Top of TEXT

Dealers respond
alandp tells us that one of the gun dealers targeted in Bloomberg’s very likely illegal investigation is speaking out:
Holman, who had not been served with the lawsuit as of Friday afternoon, said his shop is regulated and audited quarterly by the Federal Bureau of Alcohol, Tobacco, Firearms and Explosives because of the high volume of gun sales at the store.
“We have to send a quarterly report on firearms acquired and sold,” he said. “If I was doing anything illegal, I would not still be open for business.”
[…]
“I can’t control what people do with them when they leave this store,” Holman said. “I sell between 50 and 100 handguns a month, and I would never jeopardize my business with anything illegal, with selling firearms.
[…]
Woody’s Pawn and Jewelry’s long-time attorney, Charles Williams, said he believes the case against the 15 pawnshops is illegitimate.
He said making it the pawnshop owner’s responsibility for what happens after the purchase of a gun is tantamount to suing a private citizen for selling his or her gun to someone, who in turn sold it to someone else who ultimately committed a crime.
“If he sold it legally and didn’t violate the law, I don’t see a case,” Williams said. “I just think it’s political. I think Bloomberg’s trying to get publicity.”
He said the guns have merely been traced back to Woody’s and other pawnshops, but there’s no telling how many hands those guns passed through along the way and, for all anyone knows, those initial sales were legal.

Bottom of TEXT

THE PROBLEM:
Rewrite the gun dealer text starting at "He said the" and ending at "sales were legal.", replacing "hands" with "owners". The lines come from an unrelated source.

Top of GIVEN ENTRIES

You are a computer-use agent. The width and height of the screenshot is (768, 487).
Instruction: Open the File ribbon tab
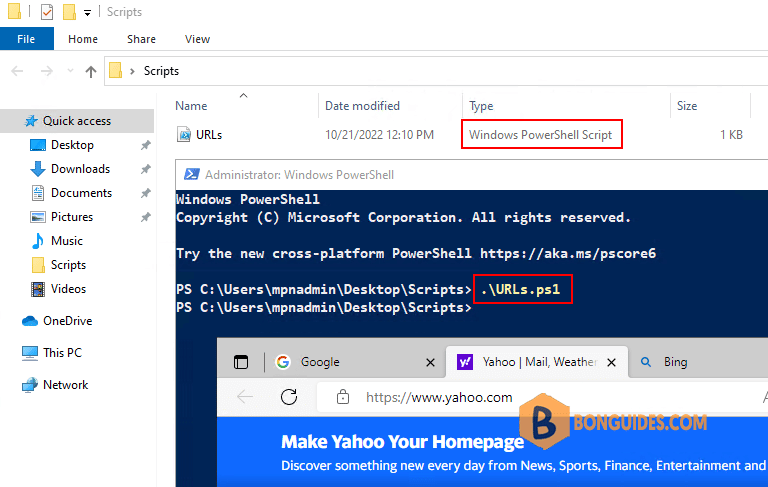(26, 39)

Bottom of GIVEN ENTRIES
Top of GIVEN ENTRIES

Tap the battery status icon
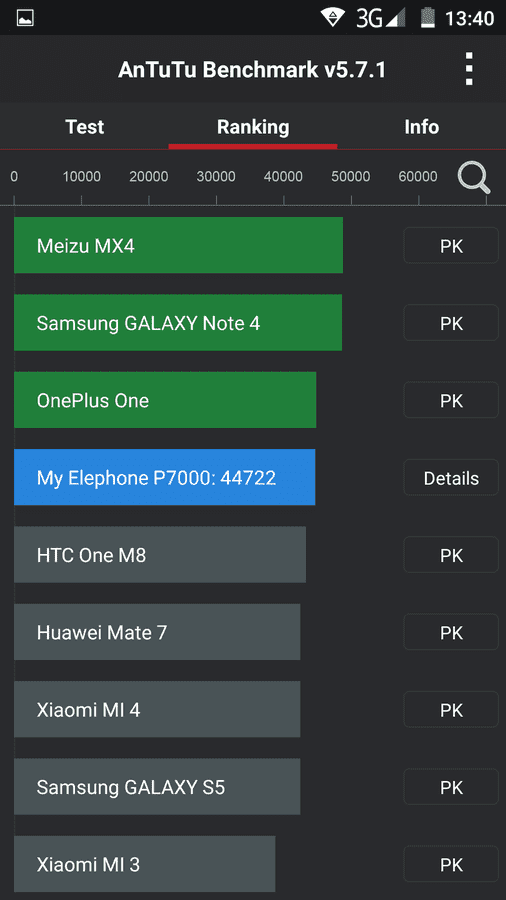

Bottom of GIVEN ENTRIES

YOUR RESPONSE:
He said the guns have merely been traced back to Woody’s and other pawnshops, but there’s no telling how many owners those guns passed through along the way and, for all anyone knows, those initial sales were legal.